** Start of Text block **

IBM Cloud Docs
Monitoring cluster health

Monitoring cluster health

For cluster metrics and app monitoring, Red Hat® OpenShift® on IBM Cloud® clusters include built-in tools to help you manage the health of your single cluster instance. You can also set up IBM Cloud tools for multi-cluster analysis or other use cases, such as IBM Cloud Kubernetes Service cluster add-ons: IBM Log Analysis and IBM Cloud Monitoring.

Understanding options for monitoring

To help understand when to use the built-in Red Hat OpenShift tools or IBM Cloud integrations, review the following information.

Monitoring limitation in private-only clusters with RHCOS worker nodes: The monitoring agent relies on kernel headers in the operating system, however RHCOS doesn't have kernel headers. In this scenario, the agent reaches back to sysdig.com to use the pre-compiled agent. In clusters with no public network access this process fails. To allow monitoring on RHCOS clusters, you must either allow outbound traffic or see the Sysdig documentation for installing the agent on air-gapped environments.

IBM Cloud Monitoring

Review the following details about IBM Cloud Monitoring.

  • Customizable user interface for a unified look at your cluster metrics, container security, resource usage, alerts, and custom events.
  • Quick integration with the cluster via a script.
  • Aggregated metrics and container monitoring across clusters and cloud providers.
  • Historical access to metrics that is based on the timeline and plan, and ability to capture and download trace files.
  • Highly available, scalable, and compliant with industry security standards.
  • Integrated with IBM Cloud IAM for user access management.
  • Free trial to try out the capabilities.
  • To get started, see Forwarding cluster and app metrics to IBM Cloud Monitoring.

For more information, see Monitoring.

Built-in Red Hat OpenShift monitoring tools

OpenShift includes a preconfigured, preinstalled, and self-updating monitoring stack that provides monitoring for core platform components on a per-cluster basis. This monitoring includes built-in Prometheus and Grafana deployments in the openshift-monitoring project for cluster metrics, which is available in a single zone only. You can view and manage your monitoring dashboards, metrics, and alerts from the Red Hat OpenShift web console. For more information, see Monitoring in the Red Hat OpenShift documentation.

** End of Text block **

- **Given exercise 1**:
Rewrite the paragraph of the cluster monitoring page that begins "Monitoring limitation in private-only clusters" as a short bulleted list that keeps its main facts.
- **Given exercise 2**:
Resume the cluster health monitoring page from the point where it ends.
The material that follows comes from a different source.

** Start of Information shown **

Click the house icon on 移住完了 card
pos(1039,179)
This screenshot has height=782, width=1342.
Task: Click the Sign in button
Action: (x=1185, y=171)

** End of Information shown **
** Start of Information shown **

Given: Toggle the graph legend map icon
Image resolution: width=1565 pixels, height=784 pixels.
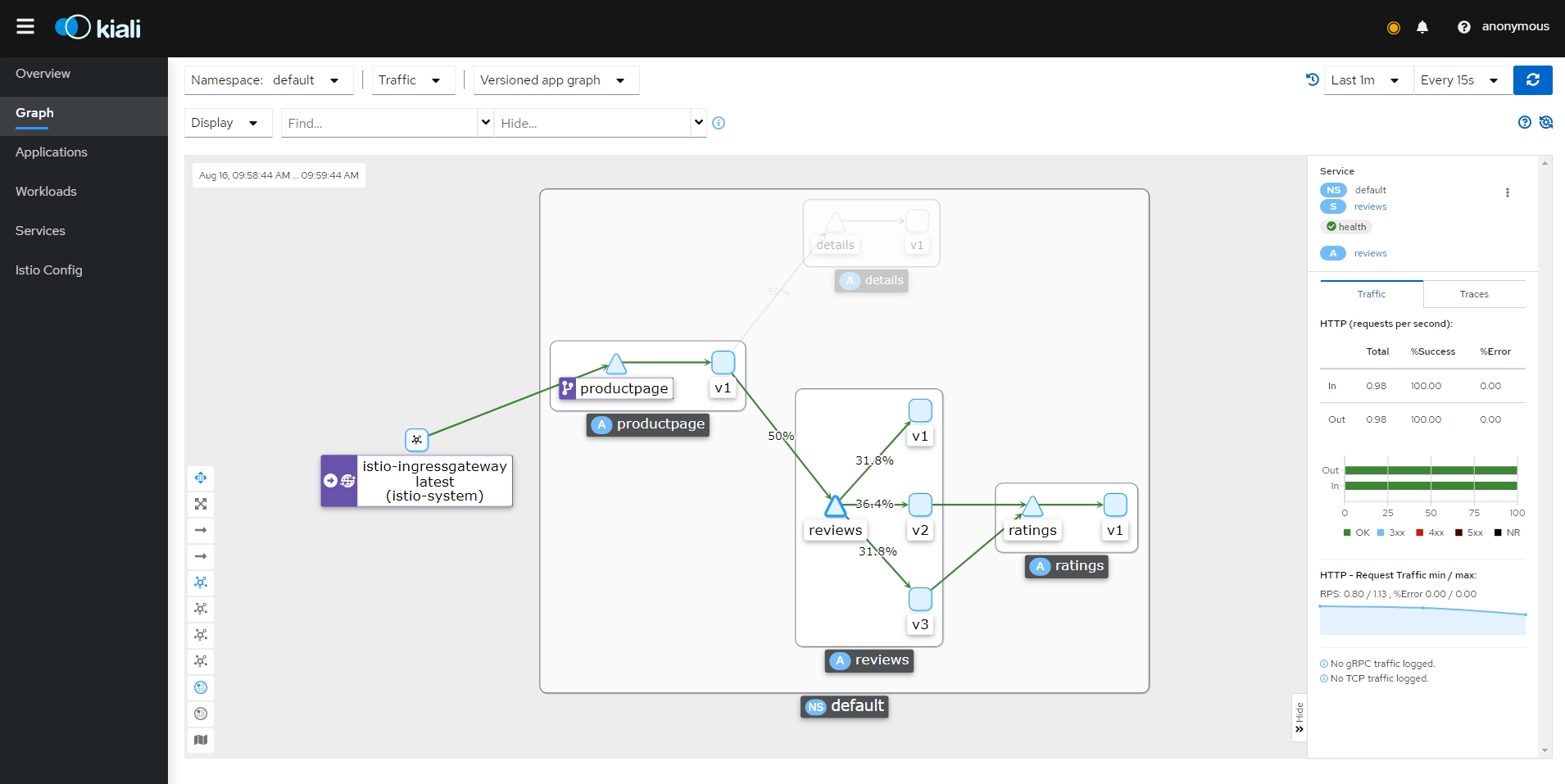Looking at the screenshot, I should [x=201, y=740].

** End of Information shown **

- **Exercise output 1**:
- The monitoring agent depends on kernel headers in the operating system, but RHCOS worker nodes don't have them.
- In that case, the agent contacts sysdig.com to get a pre-compiled agent.
- In clusters without public network access, this step fails.
- To enable monitoring on RHCOS clusters, either allow outbound traffic or follow the Sysdig documentation for installing the agent in air-gapped environments.

- **Exercise output 2**:
By default, the monitoring stack does not use persistent storage to back up metric history, and instead uses a temporary EmptyDir volume in the host filesystem. The retention period for metrics history ranges from 11 to 15 days, depending on your cluster version. For some workloads, these settings might use a significant amount of disk space and memory, or might not meet requirements for metrics retention. You can configure the monitoring stack to use persistent storage, change the metrics retention policies, or run Prometheus on dedicated nodes. For more information, see Configuring the monitoring stack.

Note that Red Hat OpenShift on IBM Cloud version 4.16 sets a default 10 GB size retention.

Monitoring Red Hat® OpenShift® on IBM Cloud® storage metrics

Red Hat® OpenShift® on IBM Cloud® clusters include built-in tools to help cluster administrators get information about the availability and capacity of storage volumes.

If you are unable to view storage metrics in the Red Hat OpenShift monitoring dashboard, see Debugging Block Storage for VPC metrics.

The following metrics can be monitored for Red Hat® OpenShift® on IBM Cloud® clusters.

  • kubelet_volume_stats_available_bytes
  • kubelet_volume_stats_capacity_bytes
  • kubelet_volume_stats_inodes
  • kubelet_volume_stats_inodes_free
  • kubelet_volume_stats_inodes_used

Want to set up storage monitoring alerts for platforms such as email or Slack? See Sending notifications to external systems in the Red Hat OpenShift documentation.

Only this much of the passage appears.